_Task directions_. As soon as the line containing "Toggle the select-all header" appears, copy it and every following line word for word until the records end.

···

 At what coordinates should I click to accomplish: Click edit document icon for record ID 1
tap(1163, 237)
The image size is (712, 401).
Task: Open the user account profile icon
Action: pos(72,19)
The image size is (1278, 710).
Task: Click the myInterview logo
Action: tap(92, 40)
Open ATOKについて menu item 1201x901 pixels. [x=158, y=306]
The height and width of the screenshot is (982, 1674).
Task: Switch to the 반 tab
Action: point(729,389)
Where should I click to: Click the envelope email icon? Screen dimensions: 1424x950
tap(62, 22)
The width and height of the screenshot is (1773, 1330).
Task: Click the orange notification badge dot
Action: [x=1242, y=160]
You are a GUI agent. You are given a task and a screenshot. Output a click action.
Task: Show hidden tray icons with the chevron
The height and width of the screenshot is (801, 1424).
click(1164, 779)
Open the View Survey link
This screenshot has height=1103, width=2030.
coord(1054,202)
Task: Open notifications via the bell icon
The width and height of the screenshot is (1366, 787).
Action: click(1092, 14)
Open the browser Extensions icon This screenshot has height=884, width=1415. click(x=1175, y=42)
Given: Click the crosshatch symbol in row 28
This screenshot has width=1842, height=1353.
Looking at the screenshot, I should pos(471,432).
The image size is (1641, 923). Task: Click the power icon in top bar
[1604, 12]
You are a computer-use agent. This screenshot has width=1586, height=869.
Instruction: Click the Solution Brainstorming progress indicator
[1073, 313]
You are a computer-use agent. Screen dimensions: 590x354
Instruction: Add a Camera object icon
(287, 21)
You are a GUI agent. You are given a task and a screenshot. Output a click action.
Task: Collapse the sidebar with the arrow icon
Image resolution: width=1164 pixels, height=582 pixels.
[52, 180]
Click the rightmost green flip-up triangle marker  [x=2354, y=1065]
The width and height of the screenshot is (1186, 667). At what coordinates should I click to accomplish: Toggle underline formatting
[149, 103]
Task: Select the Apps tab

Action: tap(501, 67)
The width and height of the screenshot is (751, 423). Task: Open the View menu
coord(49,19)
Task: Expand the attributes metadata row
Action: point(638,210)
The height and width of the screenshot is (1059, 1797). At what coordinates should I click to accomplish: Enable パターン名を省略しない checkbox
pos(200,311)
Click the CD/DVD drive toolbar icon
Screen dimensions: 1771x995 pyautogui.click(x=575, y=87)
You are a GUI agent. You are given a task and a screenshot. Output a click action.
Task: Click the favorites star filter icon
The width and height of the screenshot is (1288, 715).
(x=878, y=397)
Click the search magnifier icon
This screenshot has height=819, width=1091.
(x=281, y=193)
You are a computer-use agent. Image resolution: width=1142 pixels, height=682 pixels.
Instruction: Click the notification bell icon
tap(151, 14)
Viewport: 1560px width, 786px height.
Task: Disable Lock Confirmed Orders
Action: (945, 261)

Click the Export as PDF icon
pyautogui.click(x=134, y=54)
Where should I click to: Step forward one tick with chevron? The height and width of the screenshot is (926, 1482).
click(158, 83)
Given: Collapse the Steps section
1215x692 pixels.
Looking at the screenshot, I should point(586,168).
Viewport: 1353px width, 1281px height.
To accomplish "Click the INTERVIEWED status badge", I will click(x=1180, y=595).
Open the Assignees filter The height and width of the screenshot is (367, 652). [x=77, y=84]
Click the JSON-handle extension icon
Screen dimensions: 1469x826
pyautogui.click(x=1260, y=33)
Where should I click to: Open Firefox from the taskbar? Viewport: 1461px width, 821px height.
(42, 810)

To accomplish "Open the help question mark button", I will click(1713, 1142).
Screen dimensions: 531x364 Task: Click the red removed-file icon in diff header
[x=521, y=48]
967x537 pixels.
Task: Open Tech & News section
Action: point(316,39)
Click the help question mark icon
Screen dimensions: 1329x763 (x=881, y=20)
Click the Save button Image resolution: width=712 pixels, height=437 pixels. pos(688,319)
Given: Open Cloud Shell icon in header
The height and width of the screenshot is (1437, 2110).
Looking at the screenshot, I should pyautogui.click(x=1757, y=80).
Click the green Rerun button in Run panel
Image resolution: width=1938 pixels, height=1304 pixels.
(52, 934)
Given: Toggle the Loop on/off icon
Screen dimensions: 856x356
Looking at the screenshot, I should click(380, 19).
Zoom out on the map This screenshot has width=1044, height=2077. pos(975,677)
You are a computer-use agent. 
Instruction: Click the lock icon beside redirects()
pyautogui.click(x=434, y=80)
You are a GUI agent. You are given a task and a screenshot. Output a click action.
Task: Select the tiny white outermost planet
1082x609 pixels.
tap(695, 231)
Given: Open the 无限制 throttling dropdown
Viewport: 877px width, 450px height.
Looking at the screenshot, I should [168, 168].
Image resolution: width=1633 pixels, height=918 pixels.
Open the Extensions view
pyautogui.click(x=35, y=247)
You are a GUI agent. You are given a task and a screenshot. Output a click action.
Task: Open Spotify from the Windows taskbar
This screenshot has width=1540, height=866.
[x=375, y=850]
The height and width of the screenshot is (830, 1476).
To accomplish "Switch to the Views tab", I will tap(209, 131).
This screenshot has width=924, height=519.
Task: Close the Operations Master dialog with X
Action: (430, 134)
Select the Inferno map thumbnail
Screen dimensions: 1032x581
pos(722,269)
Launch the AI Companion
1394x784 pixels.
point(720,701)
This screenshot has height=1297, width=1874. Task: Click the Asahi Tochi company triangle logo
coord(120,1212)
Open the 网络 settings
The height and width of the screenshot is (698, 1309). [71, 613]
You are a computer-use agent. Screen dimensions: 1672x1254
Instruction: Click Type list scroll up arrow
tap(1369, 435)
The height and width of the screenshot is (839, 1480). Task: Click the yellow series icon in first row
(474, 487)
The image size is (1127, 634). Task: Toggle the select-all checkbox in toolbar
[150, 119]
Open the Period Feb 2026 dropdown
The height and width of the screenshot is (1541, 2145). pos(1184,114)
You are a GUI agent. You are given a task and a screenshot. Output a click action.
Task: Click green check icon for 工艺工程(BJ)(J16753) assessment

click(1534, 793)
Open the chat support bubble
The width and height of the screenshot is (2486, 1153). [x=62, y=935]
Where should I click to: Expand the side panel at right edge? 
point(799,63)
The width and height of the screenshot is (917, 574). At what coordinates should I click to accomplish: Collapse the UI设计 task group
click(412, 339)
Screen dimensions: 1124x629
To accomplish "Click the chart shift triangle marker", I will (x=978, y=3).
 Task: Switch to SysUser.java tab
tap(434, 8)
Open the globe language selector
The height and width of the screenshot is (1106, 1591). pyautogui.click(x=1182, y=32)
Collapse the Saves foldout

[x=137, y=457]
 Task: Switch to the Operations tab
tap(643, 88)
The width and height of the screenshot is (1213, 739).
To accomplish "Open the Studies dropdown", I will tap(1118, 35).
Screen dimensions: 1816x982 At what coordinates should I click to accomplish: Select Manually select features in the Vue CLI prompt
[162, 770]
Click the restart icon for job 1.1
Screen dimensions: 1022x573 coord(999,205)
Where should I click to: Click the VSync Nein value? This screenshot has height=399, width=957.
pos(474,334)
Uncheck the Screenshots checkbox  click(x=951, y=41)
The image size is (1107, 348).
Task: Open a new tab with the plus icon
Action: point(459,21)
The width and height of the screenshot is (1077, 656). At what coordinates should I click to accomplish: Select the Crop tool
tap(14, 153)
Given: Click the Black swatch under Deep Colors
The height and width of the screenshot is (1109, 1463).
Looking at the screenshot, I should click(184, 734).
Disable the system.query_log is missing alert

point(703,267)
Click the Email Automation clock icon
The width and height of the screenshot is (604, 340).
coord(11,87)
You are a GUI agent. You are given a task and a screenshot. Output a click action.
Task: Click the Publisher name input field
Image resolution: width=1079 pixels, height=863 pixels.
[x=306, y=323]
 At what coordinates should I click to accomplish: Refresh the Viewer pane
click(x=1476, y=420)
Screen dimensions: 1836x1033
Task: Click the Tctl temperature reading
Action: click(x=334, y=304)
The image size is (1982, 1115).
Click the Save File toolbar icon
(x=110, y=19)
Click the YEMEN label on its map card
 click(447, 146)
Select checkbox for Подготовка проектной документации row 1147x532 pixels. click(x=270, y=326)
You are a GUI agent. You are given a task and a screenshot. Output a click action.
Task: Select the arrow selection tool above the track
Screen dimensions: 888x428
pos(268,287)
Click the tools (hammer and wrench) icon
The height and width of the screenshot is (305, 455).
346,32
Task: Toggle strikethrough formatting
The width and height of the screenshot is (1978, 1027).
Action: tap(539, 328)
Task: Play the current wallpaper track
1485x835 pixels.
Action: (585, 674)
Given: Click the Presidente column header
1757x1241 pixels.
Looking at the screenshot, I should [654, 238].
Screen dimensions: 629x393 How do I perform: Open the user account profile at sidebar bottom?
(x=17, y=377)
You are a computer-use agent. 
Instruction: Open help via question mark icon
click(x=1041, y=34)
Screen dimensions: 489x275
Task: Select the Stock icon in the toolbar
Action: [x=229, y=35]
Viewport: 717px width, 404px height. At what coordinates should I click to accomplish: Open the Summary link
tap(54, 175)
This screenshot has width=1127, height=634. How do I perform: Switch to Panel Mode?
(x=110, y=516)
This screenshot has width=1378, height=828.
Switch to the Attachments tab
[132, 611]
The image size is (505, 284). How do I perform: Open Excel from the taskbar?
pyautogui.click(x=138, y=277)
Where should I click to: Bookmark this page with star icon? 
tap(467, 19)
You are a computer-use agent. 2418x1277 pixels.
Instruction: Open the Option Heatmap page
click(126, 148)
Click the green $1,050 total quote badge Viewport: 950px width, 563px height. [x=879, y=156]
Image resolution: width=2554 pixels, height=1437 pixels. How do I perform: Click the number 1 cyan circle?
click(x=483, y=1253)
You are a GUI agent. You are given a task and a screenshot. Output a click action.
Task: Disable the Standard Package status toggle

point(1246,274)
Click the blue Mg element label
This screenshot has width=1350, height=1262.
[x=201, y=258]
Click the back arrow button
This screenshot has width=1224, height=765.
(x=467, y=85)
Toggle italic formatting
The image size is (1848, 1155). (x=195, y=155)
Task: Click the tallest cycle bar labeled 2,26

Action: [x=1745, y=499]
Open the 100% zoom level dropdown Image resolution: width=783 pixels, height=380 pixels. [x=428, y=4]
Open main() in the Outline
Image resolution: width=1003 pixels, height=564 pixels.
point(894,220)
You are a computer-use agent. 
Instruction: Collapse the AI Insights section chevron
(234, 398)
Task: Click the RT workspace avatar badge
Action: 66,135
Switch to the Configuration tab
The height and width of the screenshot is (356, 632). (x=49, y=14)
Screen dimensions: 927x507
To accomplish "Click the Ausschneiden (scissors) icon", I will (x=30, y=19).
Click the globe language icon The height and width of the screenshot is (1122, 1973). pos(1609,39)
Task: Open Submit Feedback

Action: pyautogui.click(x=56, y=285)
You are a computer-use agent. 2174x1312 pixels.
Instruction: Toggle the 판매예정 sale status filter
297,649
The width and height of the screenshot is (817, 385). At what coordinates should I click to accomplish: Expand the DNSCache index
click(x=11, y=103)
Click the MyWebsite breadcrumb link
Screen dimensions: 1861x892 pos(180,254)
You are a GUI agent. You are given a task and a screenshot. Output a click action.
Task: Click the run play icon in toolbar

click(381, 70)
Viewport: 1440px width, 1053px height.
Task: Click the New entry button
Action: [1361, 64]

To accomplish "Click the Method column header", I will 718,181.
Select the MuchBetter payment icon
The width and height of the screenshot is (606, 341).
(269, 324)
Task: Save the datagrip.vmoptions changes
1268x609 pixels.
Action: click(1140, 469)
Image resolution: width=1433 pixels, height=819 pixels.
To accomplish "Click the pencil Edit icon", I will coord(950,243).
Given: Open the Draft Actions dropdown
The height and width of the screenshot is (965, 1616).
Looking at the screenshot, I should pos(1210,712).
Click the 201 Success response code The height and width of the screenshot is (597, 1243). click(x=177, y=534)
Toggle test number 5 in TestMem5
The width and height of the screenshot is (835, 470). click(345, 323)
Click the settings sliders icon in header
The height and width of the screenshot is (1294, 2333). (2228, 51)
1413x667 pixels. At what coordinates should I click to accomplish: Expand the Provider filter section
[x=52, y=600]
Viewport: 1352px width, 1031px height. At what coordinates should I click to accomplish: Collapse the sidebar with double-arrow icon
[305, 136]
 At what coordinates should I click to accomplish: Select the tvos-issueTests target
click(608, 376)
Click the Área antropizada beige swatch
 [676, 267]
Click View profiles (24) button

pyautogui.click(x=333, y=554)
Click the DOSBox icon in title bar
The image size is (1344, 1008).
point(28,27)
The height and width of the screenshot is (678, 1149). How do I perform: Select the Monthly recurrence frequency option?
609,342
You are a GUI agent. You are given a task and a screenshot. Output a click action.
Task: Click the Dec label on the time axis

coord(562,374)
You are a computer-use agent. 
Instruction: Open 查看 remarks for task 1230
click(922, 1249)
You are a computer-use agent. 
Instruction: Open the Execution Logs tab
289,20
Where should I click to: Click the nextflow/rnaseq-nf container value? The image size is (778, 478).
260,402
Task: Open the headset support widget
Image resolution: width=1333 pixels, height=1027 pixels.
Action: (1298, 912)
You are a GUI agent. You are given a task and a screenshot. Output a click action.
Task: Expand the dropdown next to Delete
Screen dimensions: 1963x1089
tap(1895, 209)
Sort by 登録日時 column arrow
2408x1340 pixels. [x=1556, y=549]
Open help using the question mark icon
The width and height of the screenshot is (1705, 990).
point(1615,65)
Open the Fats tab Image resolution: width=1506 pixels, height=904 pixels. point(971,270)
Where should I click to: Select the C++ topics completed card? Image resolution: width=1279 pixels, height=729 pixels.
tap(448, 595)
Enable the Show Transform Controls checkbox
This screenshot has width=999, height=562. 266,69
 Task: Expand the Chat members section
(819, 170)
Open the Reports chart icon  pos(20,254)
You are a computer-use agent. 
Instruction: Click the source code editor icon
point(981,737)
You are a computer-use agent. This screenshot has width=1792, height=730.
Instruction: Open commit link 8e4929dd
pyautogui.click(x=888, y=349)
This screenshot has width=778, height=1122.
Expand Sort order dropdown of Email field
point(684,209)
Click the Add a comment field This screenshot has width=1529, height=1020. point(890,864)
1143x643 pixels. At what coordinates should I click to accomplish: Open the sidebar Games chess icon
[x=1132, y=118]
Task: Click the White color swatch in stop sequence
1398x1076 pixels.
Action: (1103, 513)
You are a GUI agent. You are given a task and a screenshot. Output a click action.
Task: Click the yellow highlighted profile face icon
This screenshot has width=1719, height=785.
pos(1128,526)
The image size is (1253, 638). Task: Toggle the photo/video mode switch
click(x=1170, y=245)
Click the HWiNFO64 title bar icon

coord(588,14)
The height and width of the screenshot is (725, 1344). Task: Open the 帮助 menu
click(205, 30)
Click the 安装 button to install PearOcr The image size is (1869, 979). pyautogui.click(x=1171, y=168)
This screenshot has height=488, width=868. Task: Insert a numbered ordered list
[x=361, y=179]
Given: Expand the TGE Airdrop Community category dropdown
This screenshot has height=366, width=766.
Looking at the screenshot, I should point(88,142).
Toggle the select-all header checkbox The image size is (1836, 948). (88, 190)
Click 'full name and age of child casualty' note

···

_Output below_.
Toggle the select-all header checkbox The image size is (1836, 948). (88, 190)
Click 'full name and age of child casualty' note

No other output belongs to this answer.